The management of flooding risk on the Shannon is led by the Office of Public Works (OPW), working in partnership with other state agencies, including Waterways Ireland.
In relation to the works at Meelick Weir, Waterways Ireland has informed my Department that the ongoing works to the weir has had no effect on the management of the water levels in the Shannon.
It should be noted that rainfall throughout the Shannon catchment during the summer up to the end of July was generally less than or about average. In early August the level in Lough Ree was at the bottom of normal operating range for the time of year. However rainfall throughout August was over one and half times the average.
In advance of the forecasted heavy rainfall, Waterways Ireland opened all sluice gates at the new cut in Marlborough Weir on the 7th of August, and all sluice gates at Meelick Weir on the 10th of August.
The ESB, which manages the level at Lough Ree, closed all gates at Athlone Weir on the 8th of August. Waterways Ireland removed 77 weir boards from Meelick weir on the 11th of August with a further 18 removed on the 14th of August. These actions where undertaken to mitigate the effects of rising levels in the Callows south of Athlone and were in accordance with the Guidelines for control of water levels on the River Shannon.

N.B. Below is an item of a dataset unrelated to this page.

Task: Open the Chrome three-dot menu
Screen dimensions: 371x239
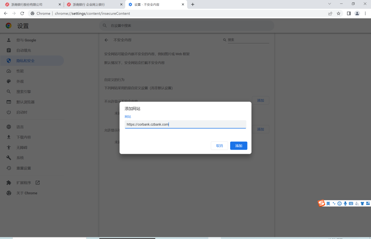Action: pyautogui.click(x=365, y=13)
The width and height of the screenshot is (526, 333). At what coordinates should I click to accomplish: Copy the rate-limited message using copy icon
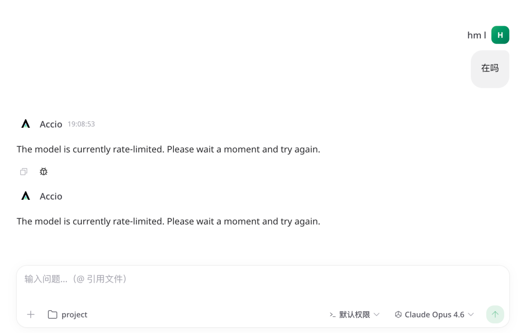[x=23, y=172]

However, as a result of the prolonged and heavy rainfall in August, levels in both Lough Ree and the Callows have risen. Current levels in Lough Ree and the Callows are in a range that is exceeded about 20% of the time on average.
The water level in the Callows is approximately 0.9m above the level at which flooding of the Callows commences. The level in Lough Ree is approximately 0.7m above the minimum target level for Lough Ree at the end of August.